Koca bir ülke tek bir ‘cümleden’ korkuyor

Haberin Devamı

Zeka, akıl, mantık yolundan yürüyen her öngörü, her teşhis öyle uzun boylu bir yol alamadan gelip kör bir çıkmazda tıkanıyor bu memlekette.

Burada sanki hiçbir şey, hiçbir davranış, hiçbir fikir, hiçbir duygu, zekayla, akılla, mantıkla bağdaşmıyor.

Kürt meselesi, bizi yönetenlerin kafasını öylesine karıştırıyor ki ne akıl, ne mantık kalıyor…

Her gün koca ülke bir mucize bekliyor.

Bıkmadan usanmadan, olabilecek olağanüstü bir değişikliğin kendi hayatlarını değiştirmesini ümit ederek siyasal gelişmeleri izliyor.

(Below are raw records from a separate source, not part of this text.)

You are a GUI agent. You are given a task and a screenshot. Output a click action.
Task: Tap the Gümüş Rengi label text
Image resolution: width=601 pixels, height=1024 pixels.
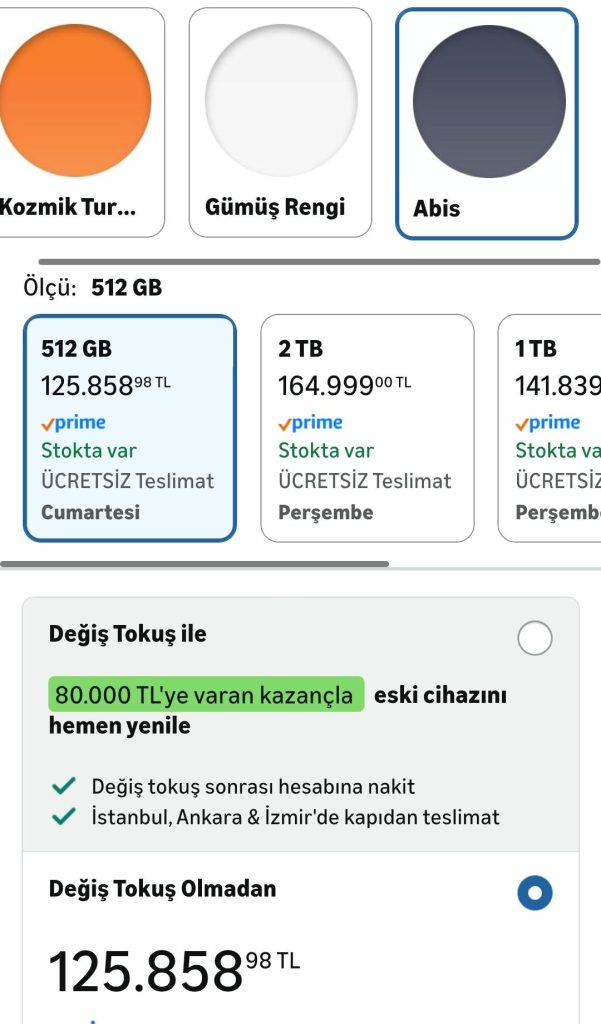pyautogui.click(x=275, y=207)
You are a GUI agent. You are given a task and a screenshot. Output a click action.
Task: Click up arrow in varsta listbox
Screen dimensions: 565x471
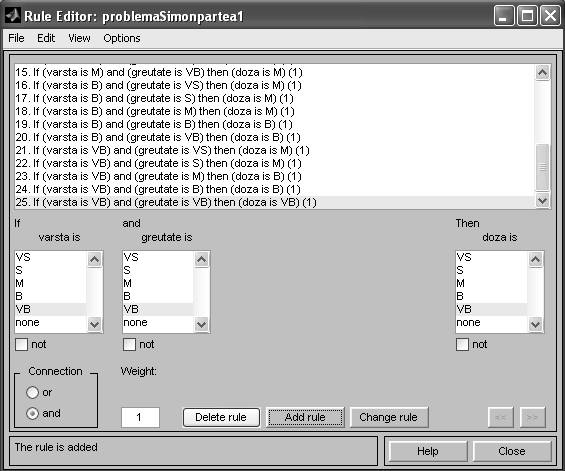94,259
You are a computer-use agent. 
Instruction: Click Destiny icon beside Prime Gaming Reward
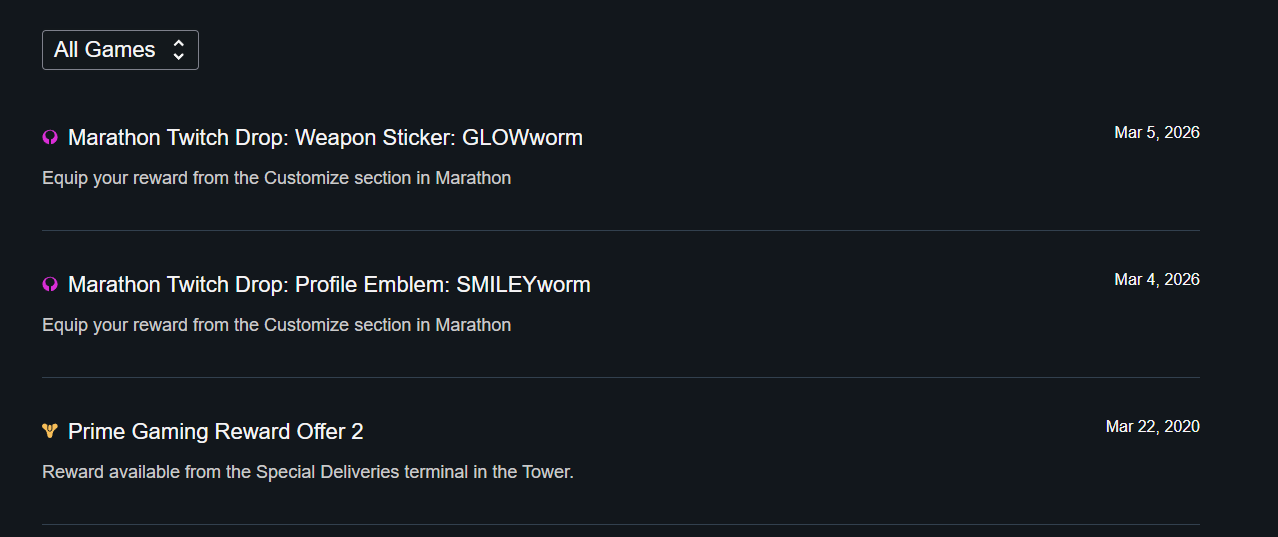coord(50,432)
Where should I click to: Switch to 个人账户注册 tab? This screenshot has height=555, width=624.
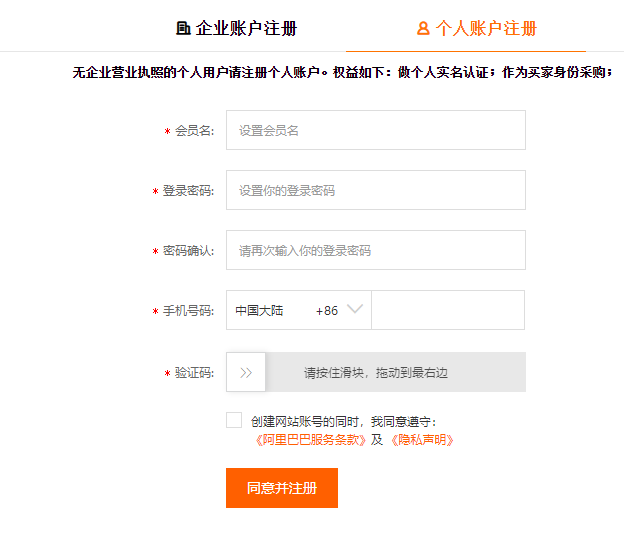[x=477, y=28]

Hep beraber beklediğimiz şeyin adının “mucize”olduğunu kimse birbirine söylemiyor ama şu son gelişmelere bakınca beklenilenin mucizeden başka bir şey olmadığını anlıyoruz.

Acınacak derecede güçsüz, hiç değişmeyen gizli bir iktidara çaresizce teslim olmuş, cesaretlerini, ataklarını, insaflarını kaybetmiş bir siyasetçi grubu; 80 milyon insanı huzurlu, rahat, özgür, mutlu, zengin bir hayata taşıyacaklar güya…

Ama olmuyor.

Neden siyasetçiler bu ülkede sorunları çözecek cesarete sahip değiller?

Neden bizim toplumdan öyle siyasetçiler çıkmıyor?

Geçmişte gerçekten çok kötü siyasetçiler gördük…

Ruhlarını generallere satmış, Güneydoğu’yu dipsiz bir savaşın acılarına salıp unutmuş, halkın onlara teslim ettiği iktidardan bile hazinedeki parayı ortaklaşa paylaşma karşılığında vazgeçmiş insanlar…

Bu ülkeyi suyu çekilen bir ağaç gibi kuruttular.

Sonra biraz umutlandık.

Biraz sevindik.

“Bu sefer olacak galiba” dedik.

Şimdi gene hayal kırıklığı…

3.Yargı Paketi onandı, uygulanmaya başlandı.

Hukukumuz, yargımız değişiyor zannediyoruz… Umutlanıyoruz…

Ama sonuca bakınca hiçbir şeyin değişmediğini görüyoruz.

Yeni yasa uyarınca tahliyeler oluyor ama Kürtler tahliye edilmiyor.

Bu ülkede yaşayan herkes bu eski yapının öldüğünü biliyor, hayatımızın her yerinde bir ölüm evi kederi var ve hâlâ hepimiz bir mucize bekliyoruz.

- Yeni bir yapı kurulacak sanıyoruz.

- İnsanlar eşit olacak sanıyoruz.

- Barış gelecek sanıyoruz.

- Milat’tan 2012 yıl sonra biz de artık gelişmiş bir ülke olacağız sanıyoruz.

- Gelişmiş ülkelerin çoktan aştığı sorunları artık biz de aşarız sanıyoruz.

Söylenecek söz de çok karışık bir söz değil, “Kürtlerin çocukları da Türklerin çocuklarının sahip olduğu haklara sahiptir” denilecek, tek bir cümle bizi bambaşka bir dünyaya, bambaşka bir çağa taşıyacak.

O sözü söyleyemiyoruz.

Bu sözü söyleyecek bir siyasi parti, bir siyasi yönetici bulamıyoruz.

Tam bulduğumuzu sanıyoruz…

Bir bakıyoruz ki yeniden başa dönmüşüz.

Tahliyeler başlamış, Kürtler hapisten bırakılmamış.

Anlaşılan kim kimle anlaşırsa anlaşsın, kim kimle dövüşürse dövüşsün, kim ne kadar seviyesizleşirse seviyesizleşsin, kim kimi ne kadar suçlarsa suçlasın, kim hükümet olursa olsun biz hep bir mucize bekleyeceğiz…

Bir cümlelik bir mucize.

Koca bir ülke, bir cümle yüzünden ölümlerden, savaştan, kederden, acıdan, yoksulluktan kurtulamıyor.

Hapishanelere adam doldurarak sorun çözmeye çalışıyoruz hala.

Bir “cümle” için koca bir ülkeyi feda ediyoruz.

O “cümleyi” söylememek için iğneli fıçıların içinde çalkalanarak gençlerimizi öldürüyoruz.

Bir ülke, tek bir “cümleden” korkuyor.

Ölümden korkmuyor da “eşitlikten” korkuyor.

Yıllar geçiyor, kuşaklar geçiyor, biz hala o tek cümlelik mucizeyi arıyoruz.